#### Problems to work on
#1 In the profile of Luis Gamboa, what position is he listed as playing?
#2 Continue the Luis Gamboa profile past its final line, "Mexican footballer (born 2008)".

#### Document text
*-*-*
Luis Gamboa

Personal information
- Full name: Luis Mario Gamboa Carrillo
- Date of birth: 25 October 2008 (age 17)
- Place of birth: Veracruz, Veracruz, Mexico
- Height: 1.72 m (5 ft 8 in)
- Position: Winger

Team information
- Current team: Atlas
- Number: 251

Youth career
- 2022–: Atlas

Senior career*
- Years: Team / Apps / (Gls)
- 2026–: Atlas / 13 / (0)

International career^{‡}
- 2023: Mexico U15 / 1 / (0)
- 2023: Mexico U16 / 5 / (1)
- 2024–: Mexico U17 / 12 / (4)
- 2025–: Mexico U18 / 1 / (0)

Medal record
Men's football
Representing Mexico
CONCACAF U-20 Championship
| Winner | 2026 Mexico | Roster |

= Luis Gamboa =

Mexican footballer (born 2008)
*-*-*
#### Given entries

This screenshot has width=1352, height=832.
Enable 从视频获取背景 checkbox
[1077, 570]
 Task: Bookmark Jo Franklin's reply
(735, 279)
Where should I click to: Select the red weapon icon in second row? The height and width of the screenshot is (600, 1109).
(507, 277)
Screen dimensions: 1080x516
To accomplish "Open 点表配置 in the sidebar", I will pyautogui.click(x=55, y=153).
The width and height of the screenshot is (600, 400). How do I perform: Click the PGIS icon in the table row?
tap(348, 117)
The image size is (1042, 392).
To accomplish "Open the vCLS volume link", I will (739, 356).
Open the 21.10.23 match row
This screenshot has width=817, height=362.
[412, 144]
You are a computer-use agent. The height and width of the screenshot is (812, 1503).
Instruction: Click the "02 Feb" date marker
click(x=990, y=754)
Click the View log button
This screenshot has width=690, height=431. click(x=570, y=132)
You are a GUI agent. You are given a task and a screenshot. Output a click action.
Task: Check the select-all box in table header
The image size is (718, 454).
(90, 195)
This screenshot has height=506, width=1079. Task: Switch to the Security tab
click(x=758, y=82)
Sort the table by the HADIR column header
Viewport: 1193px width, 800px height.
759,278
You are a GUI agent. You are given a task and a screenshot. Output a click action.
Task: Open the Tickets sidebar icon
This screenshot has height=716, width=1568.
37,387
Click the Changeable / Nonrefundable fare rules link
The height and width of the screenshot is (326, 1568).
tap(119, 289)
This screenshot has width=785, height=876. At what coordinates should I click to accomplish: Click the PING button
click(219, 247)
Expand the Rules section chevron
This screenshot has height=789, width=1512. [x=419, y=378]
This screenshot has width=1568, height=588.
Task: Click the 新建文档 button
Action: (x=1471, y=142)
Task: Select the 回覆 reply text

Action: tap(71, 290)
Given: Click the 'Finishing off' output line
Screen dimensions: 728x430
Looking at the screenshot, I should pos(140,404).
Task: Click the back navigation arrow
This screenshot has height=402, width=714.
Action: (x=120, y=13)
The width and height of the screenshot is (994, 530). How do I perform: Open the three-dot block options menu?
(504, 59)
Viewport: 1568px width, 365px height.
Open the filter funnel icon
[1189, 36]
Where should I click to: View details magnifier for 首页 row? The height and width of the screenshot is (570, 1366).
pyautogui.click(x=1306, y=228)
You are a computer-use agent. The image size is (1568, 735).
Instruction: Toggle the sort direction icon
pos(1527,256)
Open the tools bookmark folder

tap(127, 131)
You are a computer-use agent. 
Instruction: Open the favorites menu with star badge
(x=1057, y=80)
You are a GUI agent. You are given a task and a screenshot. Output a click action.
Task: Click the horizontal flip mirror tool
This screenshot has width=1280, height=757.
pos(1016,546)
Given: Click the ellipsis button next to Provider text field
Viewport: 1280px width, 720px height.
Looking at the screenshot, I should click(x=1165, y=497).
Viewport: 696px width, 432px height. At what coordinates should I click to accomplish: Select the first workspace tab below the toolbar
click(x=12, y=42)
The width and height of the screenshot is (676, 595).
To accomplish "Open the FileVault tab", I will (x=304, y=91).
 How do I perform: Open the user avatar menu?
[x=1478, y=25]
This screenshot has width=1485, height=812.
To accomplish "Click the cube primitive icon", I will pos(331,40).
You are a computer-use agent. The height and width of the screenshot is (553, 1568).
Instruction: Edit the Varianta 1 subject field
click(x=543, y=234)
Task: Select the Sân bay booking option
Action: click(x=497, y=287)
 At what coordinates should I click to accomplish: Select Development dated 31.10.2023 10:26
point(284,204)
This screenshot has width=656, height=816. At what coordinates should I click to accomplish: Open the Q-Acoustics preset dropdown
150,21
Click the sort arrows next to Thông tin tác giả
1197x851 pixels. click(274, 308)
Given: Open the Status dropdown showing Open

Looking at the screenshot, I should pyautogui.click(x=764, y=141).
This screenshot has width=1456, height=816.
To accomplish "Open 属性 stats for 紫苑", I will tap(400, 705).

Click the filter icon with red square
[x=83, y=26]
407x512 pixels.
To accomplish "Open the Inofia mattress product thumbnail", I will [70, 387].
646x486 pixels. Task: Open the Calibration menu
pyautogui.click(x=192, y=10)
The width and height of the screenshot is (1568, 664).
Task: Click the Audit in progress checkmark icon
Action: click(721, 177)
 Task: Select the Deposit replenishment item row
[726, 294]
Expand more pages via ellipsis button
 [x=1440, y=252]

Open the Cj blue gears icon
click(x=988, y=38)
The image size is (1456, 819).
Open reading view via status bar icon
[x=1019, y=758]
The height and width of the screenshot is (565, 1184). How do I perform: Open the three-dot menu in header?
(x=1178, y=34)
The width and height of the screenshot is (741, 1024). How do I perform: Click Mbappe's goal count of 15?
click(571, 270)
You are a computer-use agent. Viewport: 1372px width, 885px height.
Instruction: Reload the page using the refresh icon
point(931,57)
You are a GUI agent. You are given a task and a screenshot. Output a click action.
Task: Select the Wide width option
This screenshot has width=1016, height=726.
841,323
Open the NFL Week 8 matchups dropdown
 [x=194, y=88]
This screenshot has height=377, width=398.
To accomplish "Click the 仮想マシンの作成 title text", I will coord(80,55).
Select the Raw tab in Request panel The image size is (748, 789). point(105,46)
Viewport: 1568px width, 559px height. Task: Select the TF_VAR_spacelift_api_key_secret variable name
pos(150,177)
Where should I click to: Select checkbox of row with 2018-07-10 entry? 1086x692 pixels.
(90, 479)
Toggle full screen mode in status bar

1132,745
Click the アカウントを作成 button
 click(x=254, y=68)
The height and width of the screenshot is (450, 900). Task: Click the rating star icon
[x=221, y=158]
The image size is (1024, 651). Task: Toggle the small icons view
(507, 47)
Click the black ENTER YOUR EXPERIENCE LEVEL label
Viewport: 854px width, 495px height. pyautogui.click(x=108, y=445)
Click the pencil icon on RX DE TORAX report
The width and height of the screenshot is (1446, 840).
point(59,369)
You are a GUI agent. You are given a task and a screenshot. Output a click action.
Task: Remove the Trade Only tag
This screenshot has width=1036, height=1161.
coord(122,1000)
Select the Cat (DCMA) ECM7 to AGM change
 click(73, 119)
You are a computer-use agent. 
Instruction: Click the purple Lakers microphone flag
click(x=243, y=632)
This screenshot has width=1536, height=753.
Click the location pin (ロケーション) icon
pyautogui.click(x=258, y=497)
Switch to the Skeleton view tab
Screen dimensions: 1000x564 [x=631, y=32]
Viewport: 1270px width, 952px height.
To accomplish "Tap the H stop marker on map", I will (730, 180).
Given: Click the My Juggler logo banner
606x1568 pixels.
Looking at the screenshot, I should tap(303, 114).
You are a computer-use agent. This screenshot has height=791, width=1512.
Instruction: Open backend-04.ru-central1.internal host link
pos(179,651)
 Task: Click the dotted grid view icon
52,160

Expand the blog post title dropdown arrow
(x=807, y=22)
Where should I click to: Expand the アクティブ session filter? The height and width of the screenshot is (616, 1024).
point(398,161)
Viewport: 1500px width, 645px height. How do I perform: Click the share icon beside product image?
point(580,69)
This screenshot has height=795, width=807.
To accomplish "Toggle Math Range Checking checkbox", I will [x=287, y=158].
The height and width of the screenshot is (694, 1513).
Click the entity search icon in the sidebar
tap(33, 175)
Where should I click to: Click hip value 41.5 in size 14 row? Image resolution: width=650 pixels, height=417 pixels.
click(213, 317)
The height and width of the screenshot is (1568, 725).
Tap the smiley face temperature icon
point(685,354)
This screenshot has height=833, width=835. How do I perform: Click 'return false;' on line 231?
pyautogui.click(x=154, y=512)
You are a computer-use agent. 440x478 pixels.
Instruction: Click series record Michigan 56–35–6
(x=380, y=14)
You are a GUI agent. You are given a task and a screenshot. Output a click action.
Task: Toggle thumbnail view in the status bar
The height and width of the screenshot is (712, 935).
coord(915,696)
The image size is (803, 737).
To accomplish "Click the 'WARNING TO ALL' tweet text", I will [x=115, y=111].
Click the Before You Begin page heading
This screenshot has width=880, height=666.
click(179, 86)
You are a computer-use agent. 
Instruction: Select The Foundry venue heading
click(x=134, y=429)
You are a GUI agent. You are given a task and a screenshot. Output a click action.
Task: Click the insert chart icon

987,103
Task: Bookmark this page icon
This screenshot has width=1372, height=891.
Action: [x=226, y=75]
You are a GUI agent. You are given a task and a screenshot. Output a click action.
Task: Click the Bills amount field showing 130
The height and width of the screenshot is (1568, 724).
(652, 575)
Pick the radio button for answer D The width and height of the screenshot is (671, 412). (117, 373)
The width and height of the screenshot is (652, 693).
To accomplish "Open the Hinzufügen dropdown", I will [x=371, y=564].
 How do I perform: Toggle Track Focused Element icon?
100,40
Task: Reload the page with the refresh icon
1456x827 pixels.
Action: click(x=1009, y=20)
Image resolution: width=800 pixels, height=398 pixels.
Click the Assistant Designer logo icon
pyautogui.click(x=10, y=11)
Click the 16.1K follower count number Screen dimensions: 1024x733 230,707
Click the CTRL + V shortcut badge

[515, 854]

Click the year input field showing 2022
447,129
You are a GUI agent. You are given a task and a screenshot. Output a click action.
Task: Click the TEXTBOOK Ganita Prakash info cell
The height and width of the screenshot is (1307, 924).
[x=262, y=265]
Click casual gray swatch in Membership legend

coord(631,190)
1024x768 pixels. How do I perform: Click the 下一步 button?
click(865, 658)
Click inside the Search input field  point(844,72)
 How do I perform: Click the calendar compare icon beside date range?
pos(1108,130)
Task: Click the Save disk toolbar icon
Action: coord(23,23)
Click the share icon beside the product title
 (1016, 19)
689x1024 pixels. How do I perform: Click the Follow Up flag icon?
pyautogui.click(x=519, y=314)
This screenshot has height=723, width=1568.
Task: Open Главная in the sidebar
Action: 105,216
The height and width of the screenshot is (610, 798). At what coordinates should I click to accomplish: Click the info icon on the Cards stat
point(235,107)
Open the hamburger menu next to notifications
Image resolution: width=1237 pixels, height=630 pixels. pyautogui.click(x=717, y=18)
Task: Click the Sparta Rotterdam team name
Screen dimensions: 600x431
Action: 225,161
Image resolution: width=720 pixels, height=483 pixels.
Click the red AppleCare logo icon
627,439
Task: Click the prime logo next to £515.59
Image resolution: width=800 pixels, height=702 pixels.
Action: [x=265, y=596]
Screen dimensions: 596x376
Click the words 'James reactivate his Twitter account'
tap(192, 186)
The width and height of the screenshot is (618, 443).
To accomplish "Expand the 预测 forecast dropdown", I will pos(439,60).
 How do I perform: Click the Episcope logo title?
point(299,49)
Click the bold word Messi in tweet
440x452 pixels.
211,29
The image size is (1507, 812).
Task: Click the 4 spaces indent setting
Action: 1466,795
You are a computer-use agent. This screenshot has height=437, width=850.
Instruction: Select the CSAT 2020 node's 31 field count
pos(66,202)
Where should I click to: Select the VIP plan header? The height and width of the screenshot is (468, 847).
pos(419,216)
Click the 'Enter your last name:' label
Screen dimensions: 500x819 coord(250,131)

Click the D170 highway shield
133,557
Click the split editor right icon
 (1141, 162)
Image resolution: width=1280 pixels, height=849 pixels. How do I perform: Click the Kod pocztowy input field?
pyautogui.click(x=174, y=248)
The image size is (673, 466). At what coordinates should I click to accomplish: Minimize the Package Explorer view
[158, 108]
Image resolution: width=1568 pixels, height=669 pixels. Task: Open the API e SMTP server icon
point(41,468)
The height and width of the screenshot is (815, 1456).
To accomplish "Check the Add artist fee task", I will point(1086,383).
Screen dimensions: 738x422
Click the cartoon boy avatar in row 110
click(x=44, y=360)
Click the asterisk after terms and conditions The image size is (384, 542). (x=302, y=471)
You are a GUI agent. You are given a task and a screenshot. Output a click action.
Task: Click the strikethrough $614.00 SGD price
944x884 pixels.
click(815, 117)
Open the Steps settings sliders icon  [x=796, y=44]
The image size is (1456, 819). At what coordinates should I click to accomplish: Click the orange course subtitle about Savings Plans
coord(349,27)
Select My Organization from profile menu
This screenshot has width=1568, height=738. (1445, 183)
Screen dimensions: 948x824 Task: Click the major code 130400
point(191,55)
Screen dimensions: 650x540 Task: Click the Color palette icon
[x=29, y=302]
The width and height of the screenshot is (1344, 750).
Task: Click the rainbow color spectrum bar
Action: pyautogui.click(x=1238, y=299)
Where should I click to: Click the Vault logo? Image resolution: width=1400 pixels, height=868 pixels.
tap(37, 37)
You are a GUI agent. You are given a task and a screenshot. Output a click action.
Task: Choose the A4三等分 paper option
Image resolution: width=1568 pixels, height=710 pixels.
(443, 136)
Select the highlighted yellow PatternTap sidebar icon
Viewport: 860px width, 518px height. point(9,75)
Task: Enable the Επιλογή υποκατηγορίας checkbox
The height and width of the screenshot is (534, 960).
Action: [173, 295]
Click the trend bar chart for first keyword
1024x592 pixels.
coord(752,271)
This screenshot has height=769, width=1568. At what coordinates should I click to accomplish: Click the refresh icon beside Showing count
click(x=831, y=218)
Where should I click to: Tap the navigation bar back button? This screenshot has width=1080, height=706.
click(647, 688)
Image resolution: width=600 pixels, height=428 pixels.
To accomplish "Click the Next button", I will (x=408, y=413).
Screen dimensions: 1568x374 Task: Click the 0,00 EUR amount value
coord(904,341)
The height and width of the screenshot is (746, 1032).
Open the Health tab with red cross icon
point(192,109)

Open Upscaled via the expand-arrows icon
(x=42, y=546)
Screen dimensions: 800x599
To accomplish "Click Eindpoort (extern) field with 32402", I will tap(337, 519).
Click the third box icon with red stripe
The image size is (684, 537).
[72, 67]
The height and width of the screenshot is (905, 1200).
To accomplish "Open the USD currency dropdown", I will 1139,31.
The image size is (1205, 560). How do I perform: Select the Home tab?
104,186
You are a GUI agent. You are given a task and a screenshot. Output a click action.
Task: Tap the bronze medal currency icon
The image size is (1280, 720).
*-*-*
#### The responses
#1 Winger

#2
Luis Mario Gamboa Carrillo (born 25 October 2008) is a Mexican professional footballer who plays as a winger for Liga MX club Atlas.

==Club career==
As a youth player, Gamboa joined the youth academy of Atlas in 2022. He made his top-tier debut for the club on 8 February 2026 as a late substitute in a 2–2 Liga MX Clausura tie with UNAM.

==International career==
Gamboa is a Mexico youth international. During November 2025, he played for the Mexico national under-17 football team at the 2025 FIFA U-17 World Cup, scoring two goals against Argentina.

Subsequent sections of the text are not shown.